As you monitor your stocks' performance there are five factors you should consider. These factors are: earnings; price and dividends; P/E and PEG ratios; insider transactions and stock buybacks; and sudden and large price changes on high volume.

1. Earnings. Pay attention to the company's quarterly and annual earnings statements, which include comparisons with the recent past, and quite often, reviews of what management expects for the next quarter and year. Look for the stock's earnings trend and how the company performs compared to analysts' estimates. Watch out for earnings "surprises," which can cause rapid price changes.

2. Price and dividends. Follow the stock's price compared to its 52-week highs and lows. Examine its trailing total returns year to date and over the last one-, three-, five-, and 10-year periods. Look for changes in the absolute dollar amount of dividends and the current yield (the annual dividend divided by the current price).
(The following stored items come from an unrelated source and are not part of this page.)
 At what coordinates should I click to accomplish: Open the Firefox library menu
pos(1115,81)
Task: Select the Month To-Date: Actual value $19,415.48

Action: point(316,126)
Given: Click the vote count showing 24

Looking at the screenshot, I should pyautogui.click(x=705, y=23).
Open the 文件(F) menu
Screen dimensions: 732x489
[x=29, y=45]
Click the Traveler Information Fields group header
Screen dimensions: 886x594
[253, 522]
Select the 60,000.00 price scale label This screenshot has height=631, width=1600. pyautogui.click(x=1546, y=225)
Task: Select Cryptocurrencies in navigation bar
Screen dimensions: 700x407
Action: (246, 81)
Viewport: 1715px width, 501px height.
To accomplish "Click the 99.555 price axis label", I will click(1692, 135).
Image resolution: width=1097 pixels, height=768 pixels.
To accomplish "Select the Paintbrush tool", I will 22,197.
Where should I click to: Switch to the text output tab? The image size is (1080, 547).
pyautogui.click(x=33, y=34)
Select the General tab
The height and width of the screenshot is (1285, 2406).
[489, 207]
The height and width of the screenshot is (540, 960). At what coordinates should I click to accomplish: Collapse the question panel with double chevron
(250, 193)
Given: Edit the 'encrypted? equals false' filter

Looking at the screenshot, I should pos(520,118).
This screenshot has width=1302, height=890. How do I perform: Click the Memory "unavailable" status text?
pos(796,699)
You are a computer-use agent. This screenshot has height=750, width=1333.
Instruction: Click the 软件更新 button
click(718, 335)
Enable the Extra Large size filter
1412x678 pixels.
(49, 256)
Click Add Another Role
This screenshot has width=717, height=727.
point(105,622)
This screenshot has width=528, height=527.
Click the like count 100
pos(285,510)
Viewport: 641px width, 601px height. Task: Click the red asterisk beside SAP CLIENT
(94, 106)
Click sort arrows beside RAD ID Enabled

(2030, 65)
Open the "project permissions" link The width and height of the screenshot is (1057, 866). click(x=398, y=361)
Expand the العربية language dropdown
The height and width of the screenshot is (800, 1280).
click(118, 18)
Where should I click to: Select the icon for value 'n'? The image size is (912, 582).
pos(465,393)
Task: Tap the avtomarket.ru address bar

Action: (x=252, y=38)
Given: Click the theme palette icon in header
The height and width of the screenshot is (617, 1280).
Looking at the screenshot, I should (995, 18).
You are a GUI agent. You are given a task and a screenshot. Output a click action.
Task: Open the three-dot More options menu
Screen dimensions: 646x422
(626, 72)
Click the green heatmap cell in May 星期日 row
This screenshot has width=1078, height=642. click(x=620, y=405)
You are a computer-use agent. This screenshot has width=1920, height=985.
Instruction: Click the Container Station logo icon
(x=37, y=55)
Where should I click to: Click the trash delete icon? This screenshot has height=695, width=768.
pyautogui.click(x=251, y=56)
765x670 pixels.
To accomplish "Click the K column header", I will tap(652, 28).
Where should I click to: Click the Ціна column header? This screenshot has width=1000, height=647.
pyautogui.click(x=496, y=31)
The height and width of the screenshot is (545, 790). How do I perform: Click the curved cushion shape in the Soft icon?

3. P/E and PEG ratios. Price to earnings (P/E) and price/earning growth (PEG) ratios are often better indications than the price of the stock as to how relatively expensive or cheap a stock is. The P/E ratio is useful for comparing the stock to other stocks and to the market in general; the PEG ratio is a strong indicator of whether the stock is overpriced or underpriced compared to its projected earnings growth rate over the next five years.

4. Insider transactions and stock buybacks. A company buying back its own stock or whose senior executives and directors are accumulating more shares is a bullish sign. On the other hand, when insiders are selling off major holdings of their own stock, it's quite often an indication that the stock price has already peaked.

5. Sudden and large price changes on high volume. When a stock makes a sudden, high-volume move -- particularly when it opens much higher or lower than the previous day's high or low -- it can be the start of a new, long-term trend in the direction of that move.